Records
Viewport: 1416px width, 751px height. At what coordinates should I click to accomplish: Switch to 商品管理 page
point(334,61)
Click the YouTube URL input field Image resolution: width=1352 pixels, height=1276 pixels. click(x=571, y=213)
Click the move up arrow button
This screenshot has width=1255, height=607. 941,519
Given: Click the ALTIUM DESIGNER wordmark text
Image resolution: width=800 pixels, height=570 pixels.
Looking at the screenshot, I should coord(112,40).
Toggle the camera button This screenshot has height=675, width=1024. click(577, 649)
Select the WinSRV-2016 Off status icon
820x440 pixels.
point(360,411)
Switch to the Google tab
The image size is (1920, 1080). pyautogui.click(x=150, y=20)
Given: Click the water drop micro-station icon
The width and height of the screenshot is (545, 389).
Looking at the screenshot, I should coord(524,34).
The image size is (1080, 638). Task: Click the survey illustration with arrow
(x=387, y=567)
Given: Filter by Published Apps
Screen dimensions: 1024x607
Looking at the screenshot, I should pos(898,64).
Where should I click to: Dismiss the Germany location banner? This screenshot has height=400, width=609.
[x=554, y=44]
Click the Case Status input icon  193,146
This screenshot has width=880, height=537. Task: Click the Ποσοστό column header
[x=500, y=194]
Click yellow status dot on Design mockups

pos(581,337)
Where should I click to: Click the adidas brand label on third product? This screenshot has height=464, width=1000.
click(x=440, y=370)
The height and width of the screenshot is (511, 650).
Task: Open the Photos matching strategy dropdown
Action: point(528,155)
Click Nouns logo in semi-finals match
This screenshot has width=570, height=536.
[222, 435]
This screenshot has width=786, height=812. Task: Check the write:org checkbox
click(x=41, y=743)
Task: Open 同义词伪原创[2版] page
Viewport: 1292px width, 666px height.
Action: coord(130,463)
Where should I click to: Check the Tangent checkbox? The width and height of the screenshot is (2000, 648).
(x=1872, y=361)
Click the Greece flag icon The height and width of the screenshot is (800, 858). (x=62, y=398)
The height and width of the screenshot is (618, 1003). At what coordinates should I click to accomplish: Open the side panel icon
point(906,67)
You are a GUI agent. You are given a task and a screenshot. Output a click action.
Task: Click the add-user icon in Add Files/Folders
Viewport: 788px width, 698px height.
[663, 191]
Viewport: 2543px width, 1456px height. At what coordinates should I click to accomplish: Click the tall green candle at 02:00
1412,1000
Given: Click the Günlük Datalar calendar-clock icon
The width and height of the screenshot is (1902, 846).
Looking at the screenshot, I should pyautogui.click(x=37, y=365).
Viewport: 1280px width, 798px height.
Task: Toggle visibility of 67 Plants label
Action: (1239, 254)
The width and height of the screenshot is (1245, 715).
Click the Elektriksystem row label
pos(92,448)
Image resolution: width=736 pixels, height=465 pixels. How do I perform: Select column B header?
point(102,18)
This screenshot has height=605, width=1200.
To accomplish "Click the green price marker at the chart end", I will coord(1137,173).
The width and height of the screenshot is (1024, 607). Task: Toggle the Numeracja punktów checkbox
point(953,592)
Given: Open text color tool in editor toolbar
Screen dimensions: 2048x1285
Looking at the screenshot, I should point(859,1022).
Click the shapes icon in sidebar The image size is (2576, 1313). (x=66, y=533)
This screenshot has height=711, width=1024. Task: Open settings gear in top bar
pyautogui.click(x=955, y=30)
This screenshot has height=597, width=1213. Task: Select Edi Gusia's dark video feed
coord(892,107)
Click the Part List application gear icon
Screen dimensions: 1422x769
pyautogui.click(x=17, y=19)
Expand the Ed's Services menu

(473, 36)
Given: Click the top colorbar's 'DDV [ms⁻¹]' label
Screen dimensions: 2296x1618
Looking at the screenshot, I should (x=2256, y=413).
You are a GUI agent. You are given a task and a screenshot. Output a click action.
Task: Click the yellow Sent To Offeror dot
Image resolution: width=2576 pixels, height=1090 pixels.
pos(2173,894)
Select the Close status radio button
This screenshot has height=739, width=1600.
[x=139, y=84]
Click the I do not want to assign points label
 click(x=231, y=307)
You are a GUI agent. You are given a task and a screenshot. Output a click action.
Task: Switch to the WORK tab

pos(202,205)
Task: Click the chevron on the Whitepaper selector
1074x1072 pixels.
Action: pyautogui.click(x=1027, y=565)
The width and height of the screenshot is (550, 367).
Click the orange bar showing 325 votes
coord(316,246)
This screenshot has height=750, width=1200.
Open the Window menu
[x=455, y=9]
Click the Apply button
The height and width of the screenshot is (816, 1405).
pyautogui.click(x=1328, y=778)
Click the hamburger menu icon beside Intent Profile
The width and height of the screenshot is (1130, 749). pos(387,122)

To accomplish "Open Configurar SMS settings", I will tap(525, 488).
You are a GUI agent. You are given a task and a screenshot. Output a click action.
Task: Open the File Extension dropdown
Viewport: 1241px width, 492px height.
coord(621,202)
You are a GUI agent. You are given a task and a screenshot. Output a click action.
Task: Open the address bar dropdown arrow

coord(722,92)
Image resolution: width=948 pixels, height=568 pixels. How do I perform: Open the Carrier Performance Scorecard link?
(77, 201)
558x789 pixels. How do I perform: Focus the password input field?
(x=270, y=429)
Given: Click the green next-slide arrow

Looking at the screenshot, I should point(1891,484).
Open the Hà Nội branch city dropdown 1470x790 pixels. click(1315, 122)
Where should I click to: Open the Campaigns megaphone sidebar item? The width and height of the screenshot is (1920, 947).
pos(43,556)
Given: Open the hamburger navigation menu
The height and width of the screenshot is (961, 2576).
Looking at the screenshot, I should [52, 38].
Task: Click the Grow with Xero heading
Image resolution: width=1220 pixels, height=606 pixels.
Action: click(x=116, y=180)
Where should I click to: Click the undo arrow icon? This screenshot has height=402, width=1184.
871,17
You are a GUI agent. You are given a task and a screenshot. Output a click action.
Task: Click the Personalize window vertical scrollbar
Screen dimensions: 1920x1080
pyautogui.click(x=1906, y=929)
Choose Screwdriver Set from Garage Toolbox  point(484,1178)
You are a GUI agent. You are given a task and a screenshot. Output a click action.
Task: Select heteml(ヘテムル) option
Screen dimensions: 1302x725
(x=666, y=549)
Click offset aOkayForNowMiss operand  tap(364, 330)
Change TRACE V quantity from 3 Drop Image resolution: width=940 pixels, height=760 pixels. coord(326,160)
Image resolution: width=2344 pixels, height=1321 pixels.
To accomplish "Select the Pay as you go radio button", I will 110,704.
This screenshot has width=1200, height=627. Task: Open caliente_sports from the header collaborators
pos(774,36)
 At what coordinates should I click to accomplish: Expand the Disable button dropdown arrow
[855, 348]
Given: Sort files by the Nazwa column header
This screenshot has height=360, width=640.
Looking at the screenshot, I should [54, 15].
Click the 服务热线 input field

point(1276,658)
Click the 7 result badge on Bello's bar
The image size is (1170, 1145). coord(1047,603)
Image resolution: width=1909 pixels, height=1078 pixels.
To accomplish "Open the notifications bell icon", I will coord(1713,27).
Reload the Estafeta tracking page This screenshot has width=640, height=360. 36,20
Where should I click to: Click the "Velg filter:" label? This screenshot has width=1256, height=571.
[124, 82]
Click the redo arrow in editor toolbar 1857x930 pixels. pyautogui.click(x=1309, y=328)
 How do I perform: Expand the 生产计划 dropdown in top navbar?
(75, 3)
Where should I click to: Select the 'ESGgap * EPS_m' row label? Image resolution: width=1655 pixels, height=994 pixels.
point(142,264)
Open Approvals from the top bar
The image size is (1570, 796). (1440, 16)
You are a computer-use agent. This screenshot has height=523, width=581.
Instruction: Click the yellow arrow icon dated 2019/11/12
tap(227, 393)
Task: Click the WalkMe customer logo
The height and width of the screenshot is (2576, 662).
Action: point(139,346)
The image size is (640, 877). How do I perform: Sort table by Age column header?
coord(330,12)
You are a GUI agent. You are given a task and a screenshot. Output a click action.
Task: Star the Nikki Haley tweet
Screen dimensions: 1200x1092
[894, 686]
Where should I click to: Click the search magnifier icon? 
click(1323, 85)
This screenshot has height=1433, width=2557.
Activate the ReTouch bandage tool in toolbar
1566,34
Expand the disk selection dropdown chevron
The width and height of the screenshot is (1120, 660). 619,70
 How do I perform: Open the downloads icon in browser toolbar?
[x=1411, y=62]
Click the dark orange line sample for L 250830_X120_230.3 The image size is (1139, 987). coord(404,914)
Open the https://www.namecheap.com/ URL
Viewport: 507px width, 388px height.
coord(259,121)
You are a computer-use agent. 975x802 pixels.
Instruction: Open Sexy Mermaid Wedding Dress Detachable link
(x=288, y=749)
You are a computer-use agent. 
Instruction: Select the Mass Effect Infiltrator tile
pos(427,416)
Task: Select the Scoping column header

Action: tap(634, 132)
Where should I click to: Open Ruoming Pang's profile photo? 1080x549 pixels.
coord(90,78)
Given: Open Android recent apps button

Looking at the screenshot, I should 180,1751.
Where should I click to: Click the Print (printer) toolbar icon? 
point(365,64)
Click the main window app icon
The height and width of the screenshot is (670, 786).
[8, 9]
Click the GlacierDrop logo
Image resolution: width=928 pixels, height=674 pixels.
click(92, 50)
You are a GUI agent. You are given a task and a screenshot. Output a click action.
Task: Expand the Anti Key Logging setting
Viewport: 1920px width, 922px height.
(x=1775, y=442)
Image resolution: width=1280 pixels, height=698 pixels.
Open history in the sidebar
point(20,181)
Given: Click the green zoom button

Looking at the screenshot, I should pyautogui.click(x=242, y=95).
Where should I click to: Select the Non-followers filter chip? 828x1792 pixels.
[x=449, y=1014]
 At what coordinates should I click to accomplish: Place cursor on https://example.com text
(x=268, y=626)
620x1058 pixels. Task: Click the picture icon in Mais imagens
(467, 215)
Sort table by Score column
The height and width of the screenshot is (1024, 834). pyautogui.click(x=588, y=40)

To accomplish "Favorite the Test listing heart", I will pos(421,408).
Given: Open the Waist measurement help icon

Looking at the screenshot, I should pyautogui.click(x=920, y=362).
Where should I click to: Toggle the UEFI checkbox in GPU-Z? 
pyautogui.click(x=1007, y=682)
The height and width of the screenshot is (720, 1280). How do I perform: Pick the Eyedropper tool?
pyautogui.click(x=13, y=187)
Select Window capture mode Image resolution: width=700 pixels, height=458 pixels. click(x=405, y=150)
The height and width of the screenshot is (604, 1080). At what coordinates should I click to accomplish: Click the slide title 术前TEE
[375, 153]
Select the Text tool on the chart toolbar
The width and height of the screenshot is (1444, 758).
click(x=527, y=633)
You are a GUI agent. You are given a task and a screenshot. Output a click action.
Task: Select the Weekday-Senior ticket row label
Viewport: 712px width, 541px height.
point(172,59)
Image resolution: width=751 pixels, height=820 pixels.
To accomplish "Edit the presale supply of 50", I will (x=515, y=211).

__YOUR GOAL__:
Give the entries as a numbered list, omitting blank lines, from the start of the entries up to and including the line with "This screenshot has width=1255, height=607.".

__REPLY TO THE EXERCISE__:
1. Viewport: 1416px width, 751px height. At what coordinates should I click to accomplish: Switch to 商品管理 page
2. point(334,61)
3. Click the YouTube URL input field Image resolution: width=1352 pixels, height=1276 pixels. click(x=571, y=213)
4. Click the move up arrow button
5. This screenshot has width=1255, height=607. 941,519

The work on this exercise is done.